WHAT THIS TASK INVOLVES
Extract every one of the lines below and reproduce each precisely as it appears.

--------------------------------

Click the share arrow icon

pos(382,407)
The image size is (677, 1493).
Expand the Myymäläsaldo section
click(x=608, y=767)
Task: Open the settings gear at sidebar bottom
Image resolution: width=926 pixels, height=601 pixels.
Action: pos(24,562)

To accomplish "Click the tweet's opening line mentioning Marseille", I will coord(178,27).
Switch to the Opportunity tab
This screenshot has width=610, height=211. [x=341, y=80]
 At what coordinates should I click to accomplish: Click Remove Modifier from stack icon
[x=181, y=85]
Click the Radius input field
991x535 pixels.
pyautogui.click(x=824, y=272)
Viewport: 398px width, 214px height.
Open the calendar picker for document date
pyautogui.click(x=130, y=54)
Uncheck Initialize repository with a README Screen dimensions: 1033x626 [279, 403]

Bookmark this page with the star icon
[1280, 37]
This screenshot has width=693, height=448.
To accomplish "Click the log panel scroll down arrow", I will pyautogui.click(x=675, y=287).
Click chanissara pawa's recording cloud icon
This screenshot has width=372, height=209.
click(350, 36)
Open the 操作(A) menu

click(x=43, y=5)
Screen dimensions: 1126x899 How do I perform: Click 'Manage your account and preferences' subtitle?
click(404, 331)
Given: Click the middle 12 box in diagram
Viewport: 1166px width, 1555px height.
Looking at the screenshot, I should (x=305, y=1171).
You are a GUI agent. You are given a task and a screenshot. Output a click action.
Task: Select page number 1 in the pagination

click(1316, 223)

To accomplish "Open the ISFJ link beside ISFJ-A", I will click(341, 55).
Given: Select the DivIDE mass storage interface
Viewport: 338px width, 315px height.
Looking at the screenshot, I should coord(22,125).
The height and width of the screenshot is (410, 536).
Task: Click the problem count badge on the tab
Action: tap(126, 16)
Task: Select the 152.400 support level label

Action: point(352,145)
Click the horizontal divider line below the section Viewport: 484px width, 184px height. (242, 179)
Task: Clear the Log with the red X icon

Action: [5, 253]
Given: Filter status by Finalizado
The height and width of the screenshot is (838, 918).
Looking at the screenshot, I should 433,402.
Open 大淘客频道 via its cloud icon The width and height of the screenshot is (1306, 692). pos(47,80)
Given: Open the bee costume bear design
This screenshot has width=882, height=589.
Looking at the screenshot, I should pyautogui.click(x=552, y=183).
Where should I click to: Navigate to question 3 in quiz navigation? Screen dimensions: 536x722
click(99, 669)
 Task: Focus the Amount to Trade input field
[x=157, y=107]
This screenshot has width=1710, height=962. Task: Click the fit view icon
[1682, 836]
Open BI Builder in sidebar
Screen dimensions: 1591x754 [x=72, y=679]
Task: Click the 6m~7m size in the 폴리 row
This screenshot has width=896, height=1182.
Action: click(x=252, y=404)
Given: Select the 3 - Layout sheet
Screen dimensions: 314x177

--------------------------------

REPLY
Click the share arrow icon

pos(382,407)
The image size is (677, 1493).
Expand the Myymäläsaldo section
click(x=608, y=767)
Task: Open the settings gear at sidebar bottom
Image resolution: width=926 pixels, height=601 pixels.
Action: pos(24,562)

To accomplish "Click the tweet's opening line mentioning Marseille", I will coord(178,27).
Switch to the Opportunity tab
This screenshot has width=610, height=211. [x=341, y=80]
 At what coordinates should I click to accomplish: Click Remove Modifier from stack icon
[x=181, y=85]
Click the Radius input field
991x535 pixels.
pyautogui.click(x=824, y=272)
Viewport: 398px width, 214px height.
Open the calendar picker for document date
pyautogui.click(x=130, y=54)
Uncheck Initialize repository with a README Screen dimensions: 1033x626 [279, 403]

Bookmark this page with the star icon
[1280, 37]
This screenshot has width=693, height=448.
To accomplish "Click the log panel scroll down arrow", I will pyautogui.click(x=675, y=287).
Click chanissara pawa's recording cloud icon
This screenshot has width=372, height=209.
click(350, 36)
Open the 操作(A) menu

click(x=43, y=5)
Screen dimensions: 1126x899 How do I perform: Click 'Manage your account and preferences' subtitle?
click(404, 331)
Given: Click the middle 12 box in diagram
Viewport: 1166px width, 1555px height.
Looking at the screenshot, I should (x=305, y=1171).
You are a GUI agent. You are given a task and a screenshot. Output a click action.
Task: Select page number 1 in the pagination

click(1316, 223)

To accomplish "Open the ISFJ link beside ISFJ-A", I will click(341, 55).
Given: Select the DivIDE mass storage interface
Viewport: 338px width, 315px height.
Looking at the screenshot, I should coord(22,125).
The height and width of the screenshot is (410, 536).
Task: Click the problem count badge on the tab
Action: tap(126, 16)
Task: Select the 152.400 support level label

Action: point(352,145)
Click the horizontal divider line below the section Viewport: 484px width, 184px height. (242, 179)
Task: Clear the Log with the red X icon

Action: [5, 253]
Given: Filter status by Finalizado
The height and width of the screenshot is (838, 918).
Looking at the screenshot, I should 433,402.
Open 大淘客频道 via its cloud icon The width and height of the screenshot is (1306, 692). pos(47,80)
Given: Open the bee costume bear design
This screenshot has width=882, height=589.
Looking at the screenshot, I should pyautogui.click(x=552, y=183).
Where should I click to: Navigate to question 3 in quiz navigation? Screen dimensions: 536x722
click(99, 669)
 Task: Focus the Amount to Trade input field
[x=157, y=107]
This screenshot has width=1710, height=962. Task: Click the fit view icon
[1682, 836]
Open BI Builder in sidebar
Screen dimensions: 1591x754 [x=72, y=679]
Task: Click the 6m~7m size in the 폴리 row
This screenshot has width=896, height=1182.
Action: click(x=252, y=404)
Given: Select the 3 - Layout sheet
Screen dimensions: 314x177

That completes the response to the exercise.